Minggu, 29 Desember 2013

Awan Gelap Membayangi Industri Migas Indonesia di Tahun Politik



Memasuki tahun baru 2014, tampaknya awan masih akan menyelimuti bumi nusantara. Yang dikhawatirkan, para pelaku industri migas menahan rencana investasi mereka, sementara pemerintah Indonesia tidak mau mengambil risiko membuat keputusan-keputusan penting. Kita berharap para pelaku industri migas tetap berinvestasi dan menjalankan roda usaha seperti biasa, sementara pemerintah berani membuat keputusan-keputusan penting, termasuk kontrak blok migas, seperti Blok Mahakam. 

* * *
Dua hari jelang pergantian tahun, mendung menyelimuti sebagian besar wilayah Jakarta, Bogor, Depok, Tangerang, Bekasi atau dikenal Jabodetabek. Beberapa wilayah sudah diguyur hujan sejak pagi. Seperti Jabodetabek yang mendung, demikian juga kondisi industri minyak dan gas bumi selama tahun 2013. Dikhawatirkan mendung yang membayangi industri minyak dan gas bumi ini akan terus berlanjut pada tahun 2014, tahun politik saat Indonesia akan sibuk dengan agenda Pemilihan Umum, baik untuk memilih anggota legislatif maupun untuk memilih Presiden dan Wakil Presiden.
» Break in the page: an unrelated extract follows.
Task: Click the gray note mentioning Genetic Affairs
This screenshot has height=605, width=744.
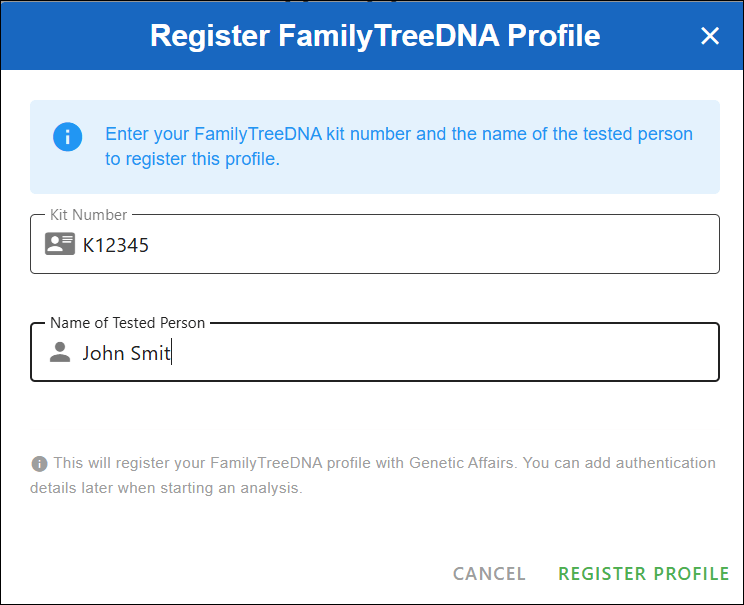Action: point(385,463)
Salah satu situasi yang memprihatinkan adalah tingkat produksi minyak yang terus turun. Pada tahun 2013, lifting minyak Indonesia hanya mencapai 826.000 barel per hari, dibawah target 830.000 bpd. Padahal target yang ditetapkan dalam Anggaran Pendapatan dan Belanja Negara (APBN) tersebut sudah direvisi dari sebelumnya 900.000 bph. 

Lifting minyak ini menunjukkan penurunan yang signifikan dari tahun sebelumnya. Pada 2012, realisasi produksi minyak mentah Indonesia sebesar 860.000 bph, dibawah target sebesar 930.000 bph yang ditetapkan dalam APBN. 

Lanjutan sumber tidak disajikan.